The drop followed a report by the U.S. Commerce Department that orders for long-lasting manufactured goods rebounded in April, buoyed by more demand for military and civilian aircraft and an increase in business investment.
It said durable goods orders rose 3.3 per cent last month after a 5.9 decline in March.
More spending by businesses could ease fears that companies are worried about slower global growth and offset deep cuts in U.S. federal government spending.
On Thursday, HSBC reported that its preliminary Purchasing Managers Index for China fell to a seven-month low of 49.6 in May from April's 50.4. Analysts had expected a more modest decline to 50.3. Anything under 50 shows a contraction.
Jennifer Radman, a portfolio manager with Caldwell Securities Ltd., said the loonie looks to Chinese data and commodities for a cue on which direction to go.

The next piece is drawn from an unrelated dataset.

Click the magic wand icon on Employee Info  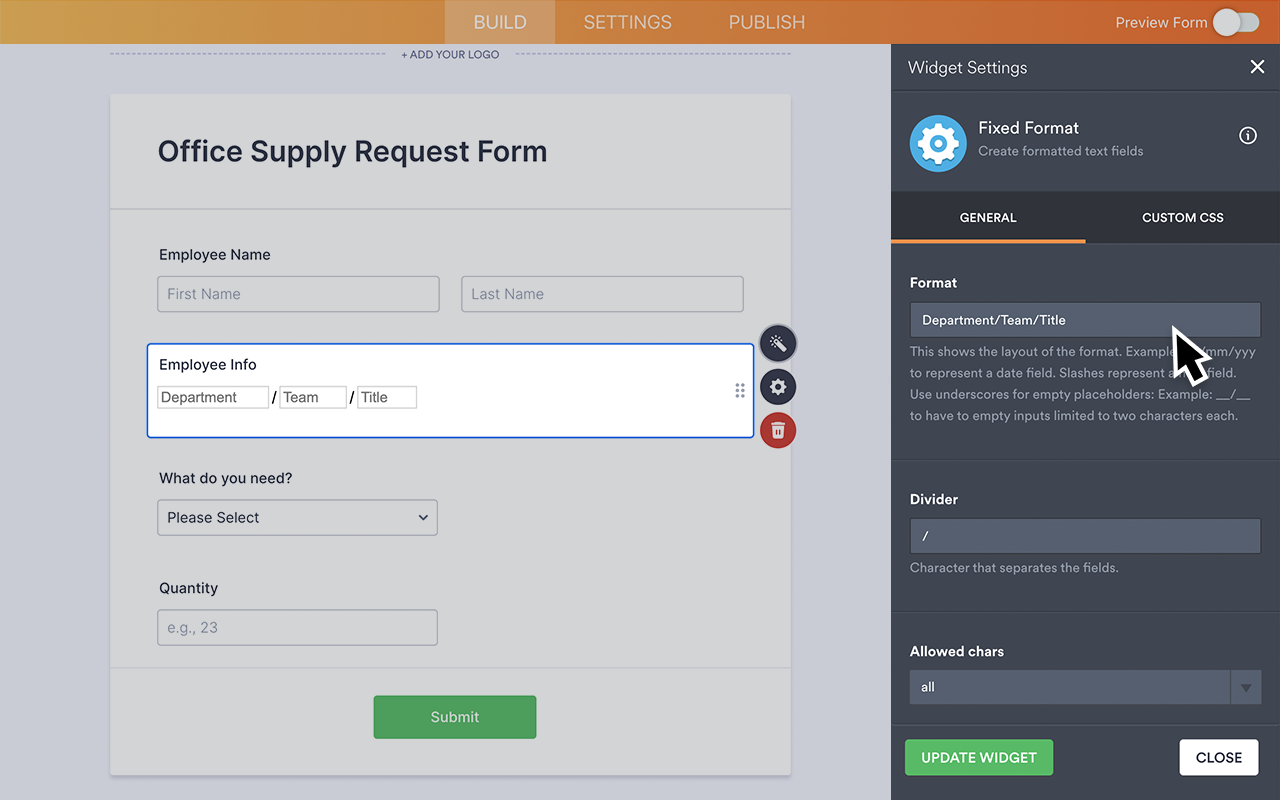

"It's very much based on what China decides to release," she said. "Obviously with the weakness there and the weakness in the commodity prices, the loonie hasn't been doing so well against the U.S. dollar."
Meanwhile, the commodities market continued to see modest declines.
The July crude contract was down 10 cents to US$94.15 barrel, while June gold bullion lost $5.20 to US$1,386.60 an ounce. July copper dipped a penny to US$3.29 a pound.